BGP AS-Override & MPLS

I received a comment on my “The Case for Performance Routing” blog post regarding BGP AS-override and MPLS:

… I am in a similar situation where I am being asked to request the carrier to do an AS-override however I am not comfortable with allowing the carrier to break standard BGP loop prevention. I was wondering if you can possibly list some of the reasons why you think assigning individual AS numbers per site was the right choice even though it seems you had to change it for your CORE. Another question was did you assign individual AS numbers for all your Branch sites or only for the large locations. I am considering assigning an AS per location no matter how large or small.

As a general rule, I prefer not to use BGP AS-Override.  I suspect the commenter’s reservations have to do with this not ‘feeling’ right.  Just as I would not implement NAT on my internal network without a good reason, I feel it is a poor design choice to re-use AS numbers unless the scale of the network dictates it.  BGP AS numbers 64512 – 65534 (inclusive) are defined as Private Autonomous Systems.  These can be used by any organization internally, but cannot be leaked to the Internet.  Consider them as the BGP AS equivalent of RFC 1918 IP addresses.  This gives us 1023 Private AS numbers to work with.

It is tempting to say that you should use individually-assigned Private AS numbers for network with fewer than 1000 locations, but to accommodate future growth, I would set the upper threshold around 500 – 600 locations.  This would allow for a doubling of the current location account before running out of AS numbers.  If the network I was engineering exceeded this size, AS-Override would be the way to go.

Let’s suppose that the size of the network dictates the use of AS-Override.  How would I recommend the AS numbers be assigned?  The core site(s) should receive globally-unique assignments.  This facilitates interconnecting those locations.  To clarify a point from my design, I logically combined my three core locations into a single BGP AS.  From the perspective of the WAN, these three physical locations are only a single network location. I am comfortable with this decision because the sites are interconnected with redundant links, so multiple failures are necessary to ‘break’ this AS.

There were several reasons that we decided to treat the core locations as a single AS.  The primary reason was the need for fast failover over the redundant paths that interconnect these three sites.  BGP can be optimized to fail over within a few seconds, but my core needs better performance than that protocol provides.  We chose to use a tuned OSPF implementation for our core interconnects.  This was also done with an eye towards future needs, such as layer 2 LAN extension between the core data centers.  A second reason was to prepare the WAN for Performance Routing.  Our PfR implementation requires that all three locations utilize the same AS number, as we use BGP to inject the more specific routes that PfR chooses as the best path.
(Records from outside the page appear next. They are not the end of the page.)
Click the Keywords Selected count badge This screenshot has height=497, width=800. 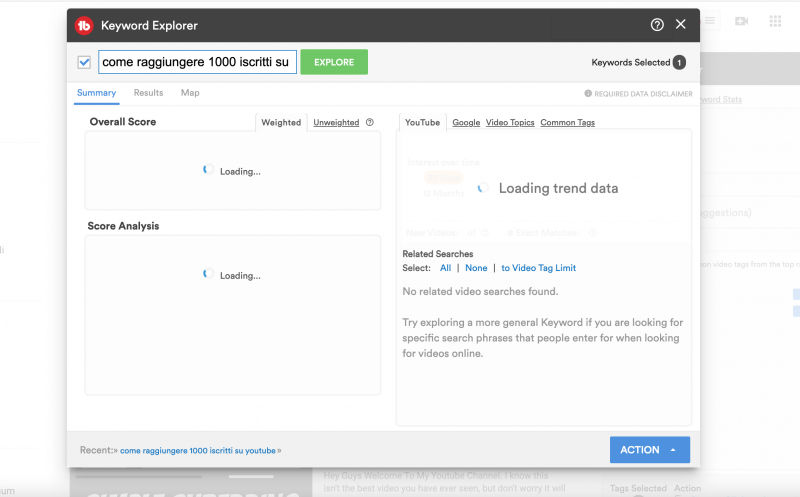[x=679, y=63]
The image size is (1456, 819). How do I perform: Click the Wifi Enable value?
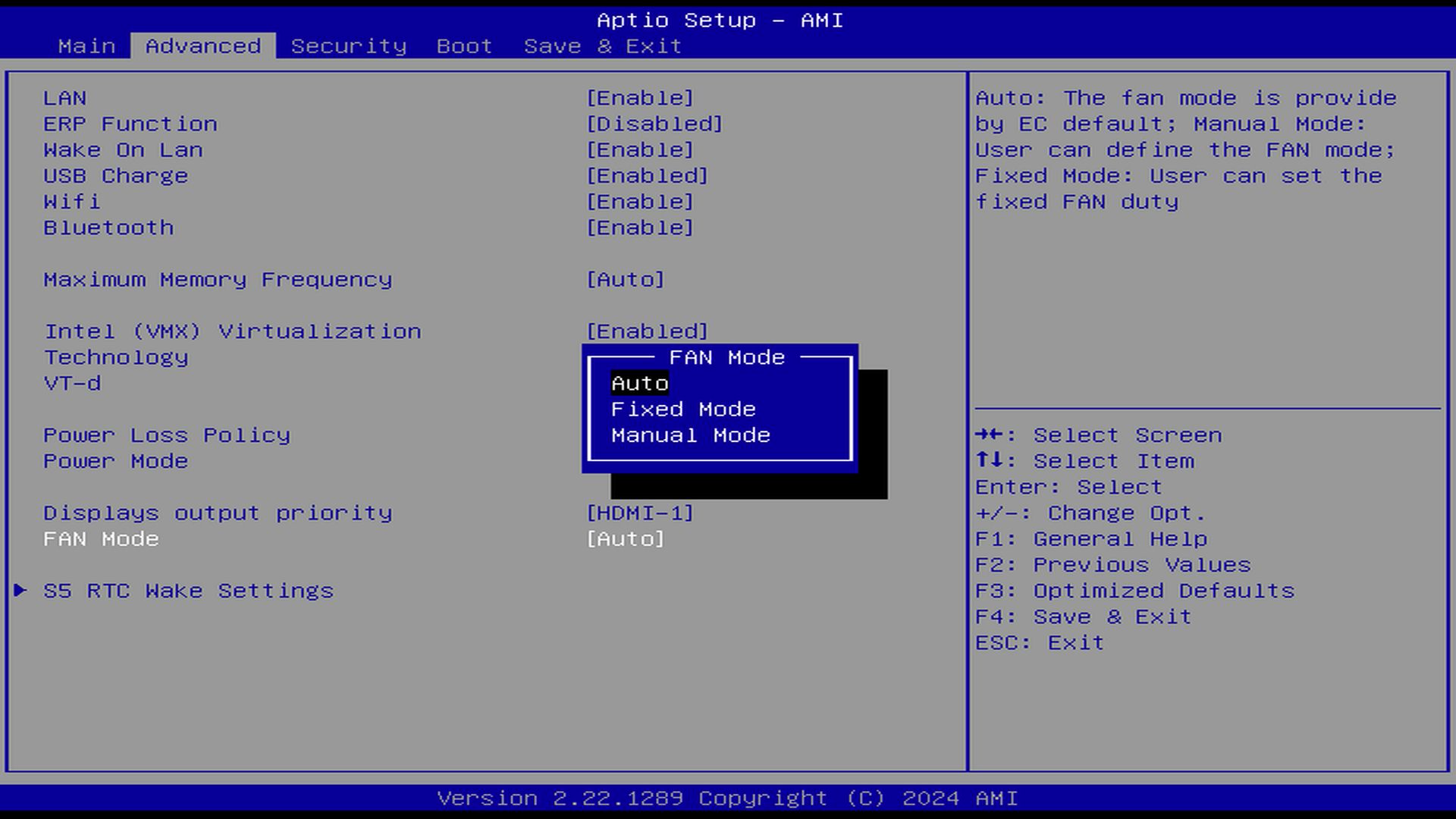[x=639, y=202]
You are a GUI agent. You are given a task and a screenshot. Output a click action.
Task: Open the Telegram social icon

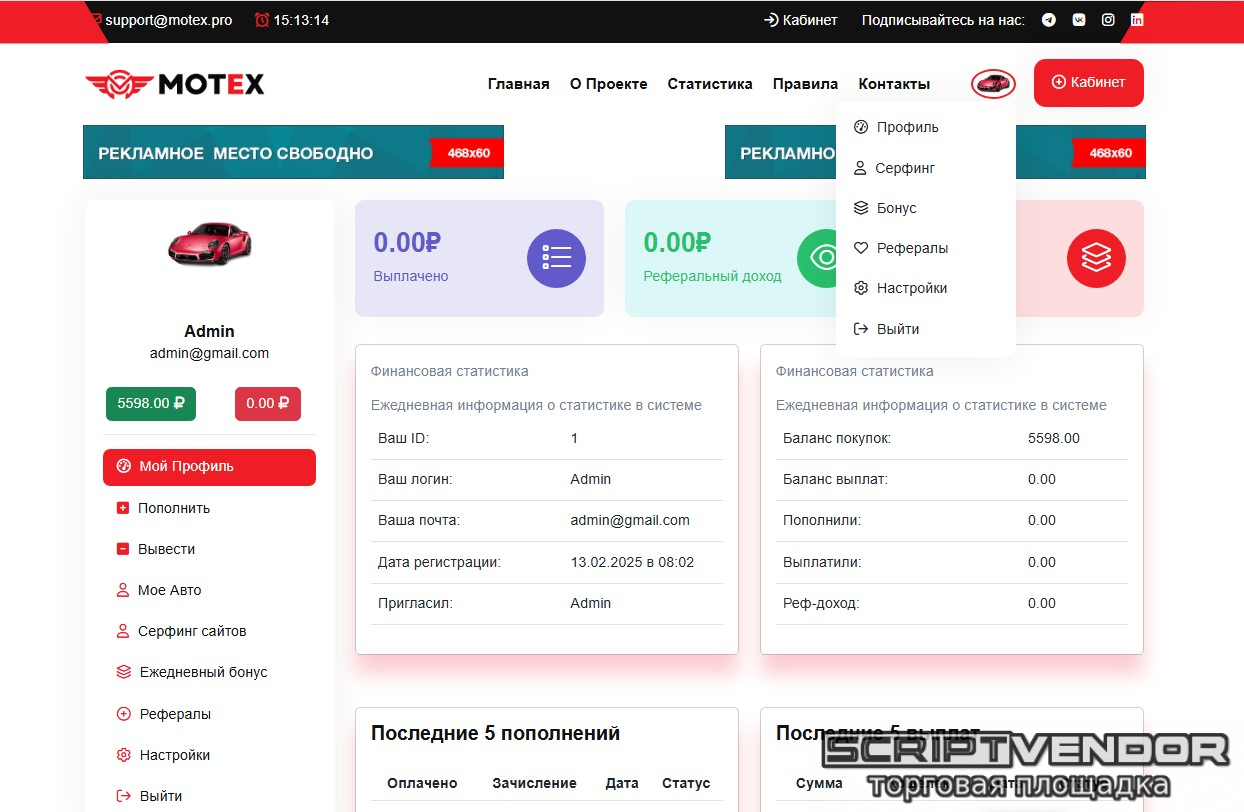1049,20
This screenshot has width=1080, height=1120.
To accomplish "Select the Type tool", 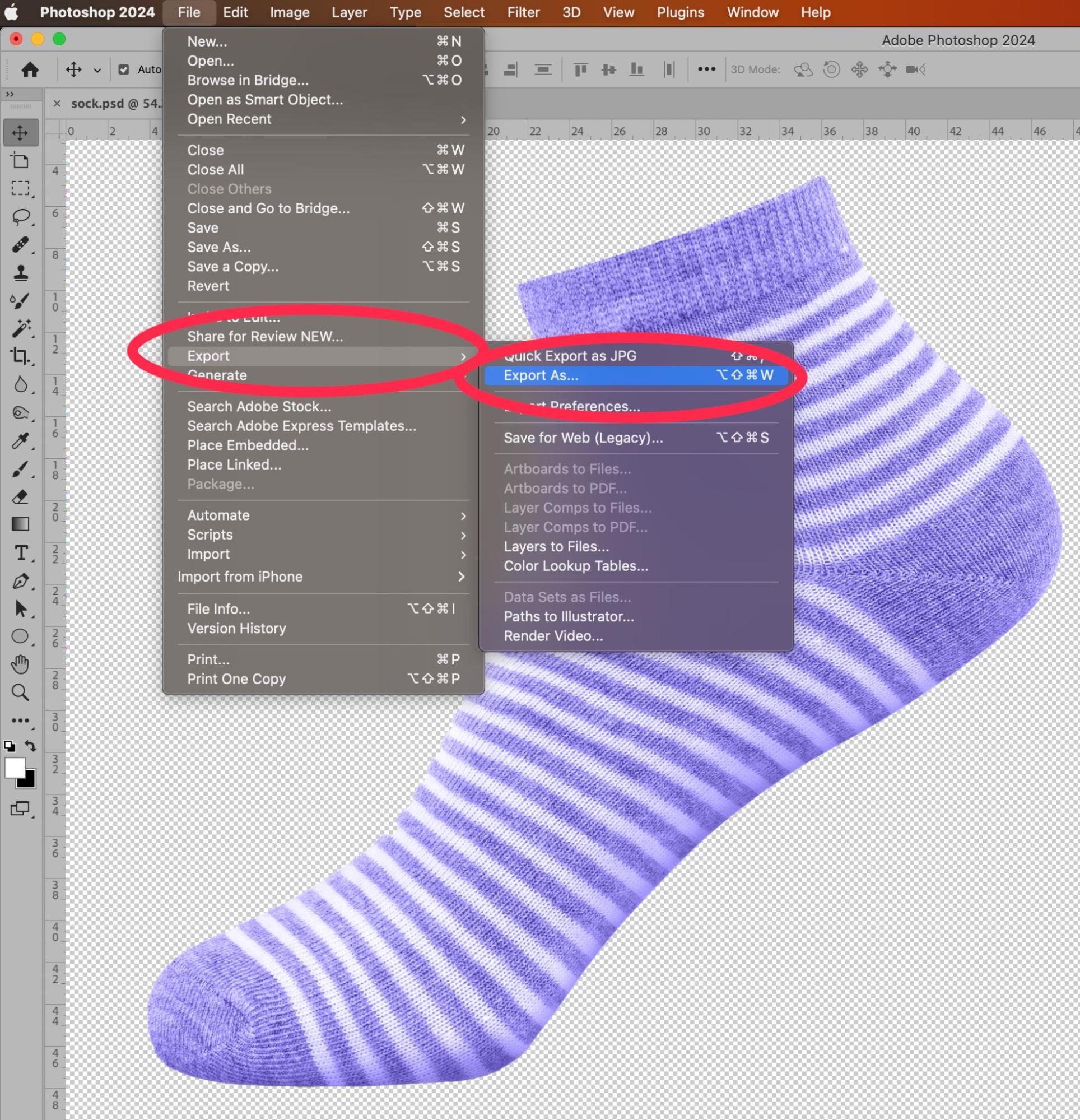I will click(21, 552).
As for the remote locations with BGP AS-Override… I recommend that you utilize the same AS number for every remote location.  This allows for simpler troubleshooting and configuration.  Once the decision is made to re-use AS numbers, there is no value to making some of them unique.  You may as well keep the vast majority of your Private AS numbers in your back pocket for other uses.  If this doesn’t sit well with you, perhaps it would make sense to make all similar locations use the same AS number.  For example, if you have three remote location designs, assign AS 65001 to the ‘Small Sites’, AS 65002 to the ‘Medium Sites’ and AS 65003 to the ‘Large Sites’.

As a last comment on large MPLS networks, I would hesitate before creating a single MPLS network with more than a few hundred locations.  There are several reasons for this recommendation:

  1. Head-End Bandwidth – 200 remote locations utilizing simple T1s would require a 100mb head-end circuit for 3-1 oversubscription, or an OC-3 for 2-1 oversubscription.  Depending on traffic expectations, you could certainly choose to do greater oversubscription.  The key here is to know your network.
  2. Fate-Sharing – If you have only a single head-end circuit, all 200+ remote locations will go down at the same time.  That’s a lot of trouble tickets and support calls.  If you have two head-end circuits/locations, things will be better, but traffic will still failover at the same time, which could cause utilization issues.  Even if there is a backup path via another MPLS provider for each location, the sheer number of changes in traffic pattern could be painful.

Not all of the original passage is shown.